In many instances, organizations proceed too far down a project plan before realizing that sufficient expertise does not exist to complete the task. Usually this is the result of poor communication between the project steering committee and front-line personnel. Too often, management feels that once the project is complete, the need for specialized knowledge is reduced. As a result, they may turn to short-term expertise as might be found through consulting firms, only to find out that once the consultants leave, so does the knowledge.
Negotiate vendor contracts carefully.
Caveat emptor. While the process of contract negotiations may seem like so much administrative busywork as compared to other, more concrete project tasks, possibly no single item has more impact on long term success. Make sure that project deliverables are clearly specified along with a specifically stated timeline. This greatly reduces the chance that the institution will be bitten by the "vaporware" bug. The vendor will be contractually obligated to provide what they promise or face various legal remedies. It is also very important to include on-going support and maintenance into the agreement.
Software vendors normally increase maintenance fees for their applications between 6% and 8% per year. Lesser (or at least fixed) increases can be negotiated upfront to ease the budget planning process in future years. Frequently, new major releases of and application are not included as part of the maintenance and licensing fees. These, too, may be negotiable, depending on how eager the vendor is to complete the deal. RRMC spent three months in intense negotiations with the vendor to lay the contractual foundation of the project. Over the course of the next four years, the contract documents were referenced to iron out misunderstandings between the vendor and the institution.
Develop stringent system monitoring procedures.
One of the greatest post production challenges was insuring that all critical systems and applications were properly monitored. In the original mainframe environment, system monitoring was greatly simplified since the applications resided on one central system. In the era of distributed systems, however, it is very difficult to impossible to provide the monitoring necessary without exceeding staffing constraints. Monitoring toolsets and clearly written policies are vital.
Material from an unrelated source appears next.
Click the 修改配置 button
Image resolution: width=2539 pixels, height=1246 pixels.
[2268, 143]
RRMC used a variety of means to keep track of system performance. Most important was the interface status monitor provided with the DataGate product. The monitor was a prominent feature of the operations team office and was consistently checked for errors. Additionally, a number of scripts and procedures were written by the staff to provide additional alerts. A "red book" of critical systems procedures was kept constantly updated and available both on-line and in hard copy in the data center.
Understand the workflow impacts of new systems.
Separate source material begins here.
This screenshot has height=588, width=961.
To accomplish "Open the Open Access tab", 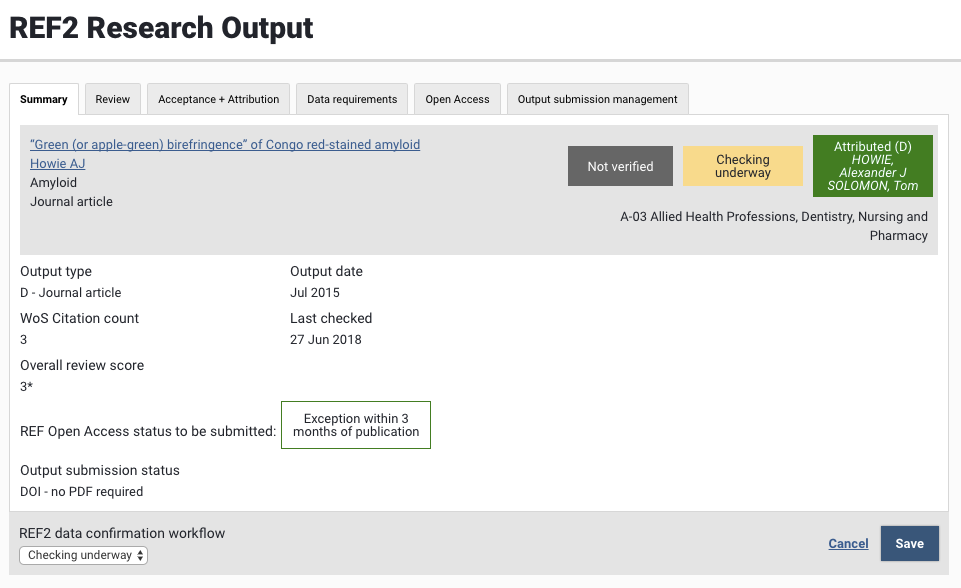I will click(x=457, y=99).
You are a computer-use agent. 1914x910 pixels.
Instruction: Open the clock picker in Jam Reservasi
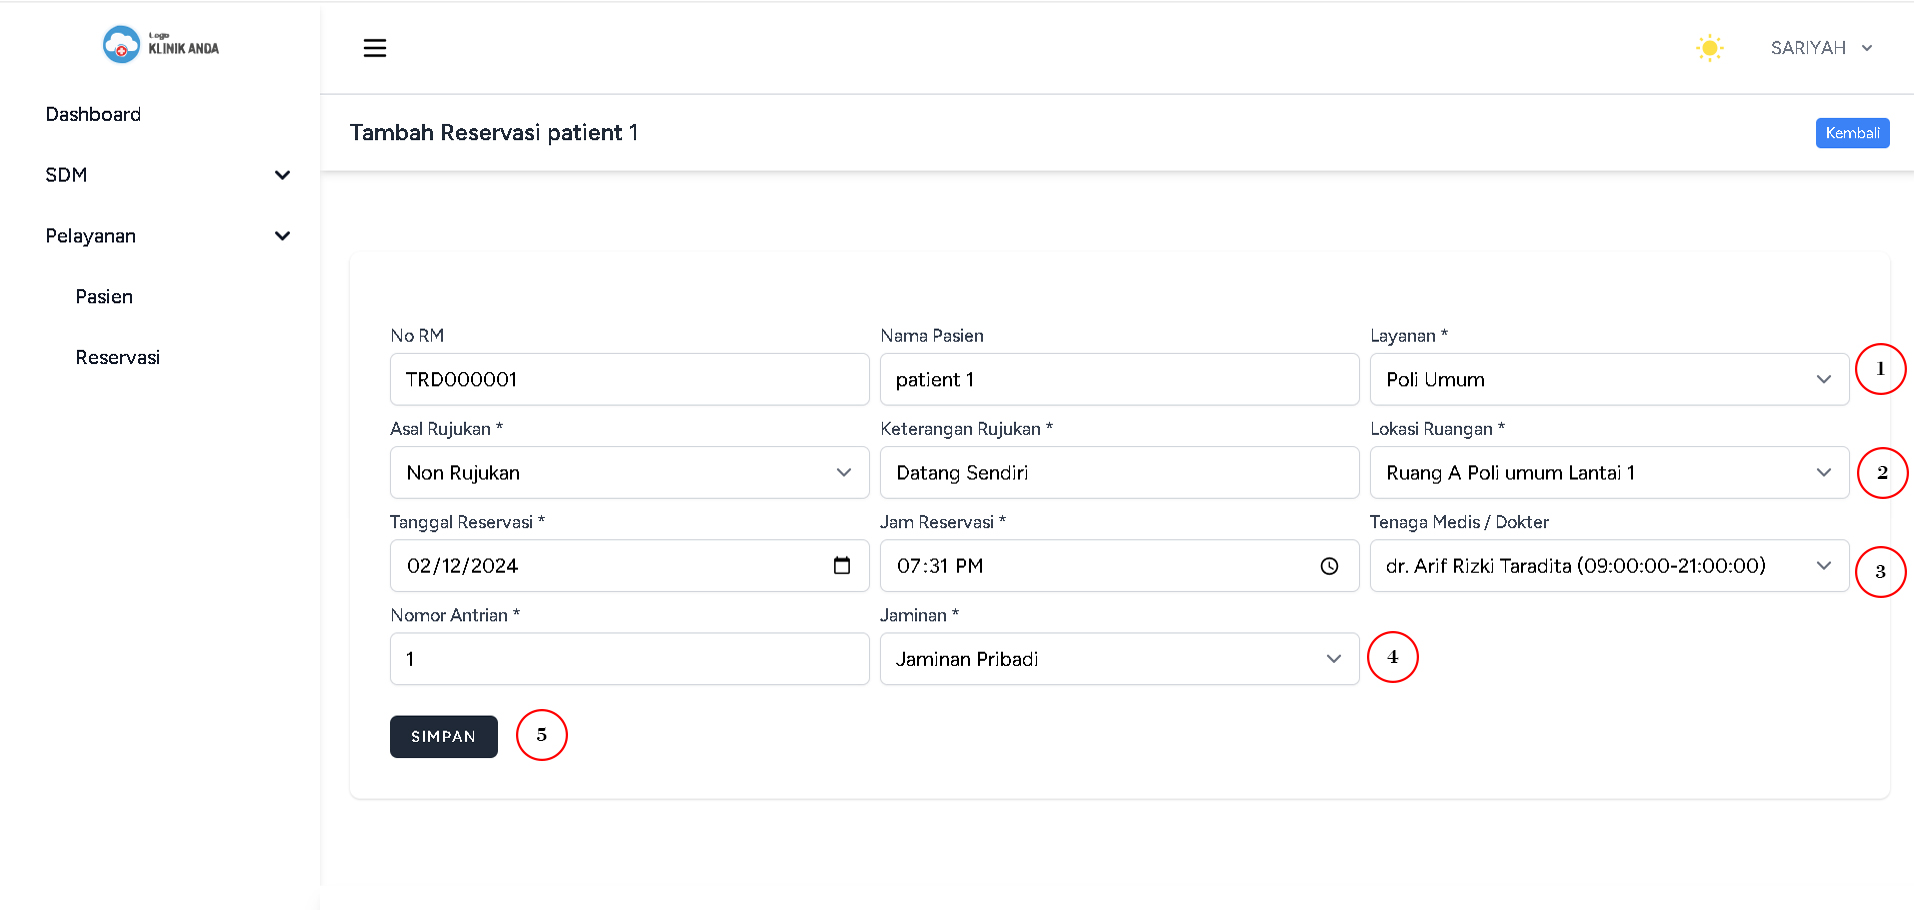click(x=1329, y=566)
Some organizations may be tempted to consider new systems as a means of bringing efficiencies to existing processes. This shortsighted approach can lead to frustration after the system is placed into production, which can spell doom for the project and its backers.
Unless an application is custom written for an enterprise, some workflows and processes that have stood the test of time must be augmented or entirely scrapped. It is all too easy to fall into the trap of modifying the application, when it is the old way of doing things that should be revised. There are situations that may necessitate customizations, but each proposal must be reviewed carefully. Otherwise, the organization may find itself in a position of being unable to apply applications upgrades in a timely fashion due to the required retrofitting of customizations. This was the situation that RRMC found itself in with the original mainframe system. As a result of RRMC's decision to avoid "custom code," the institution has successfully applied two major system upgrades since 1997 with little difficulty.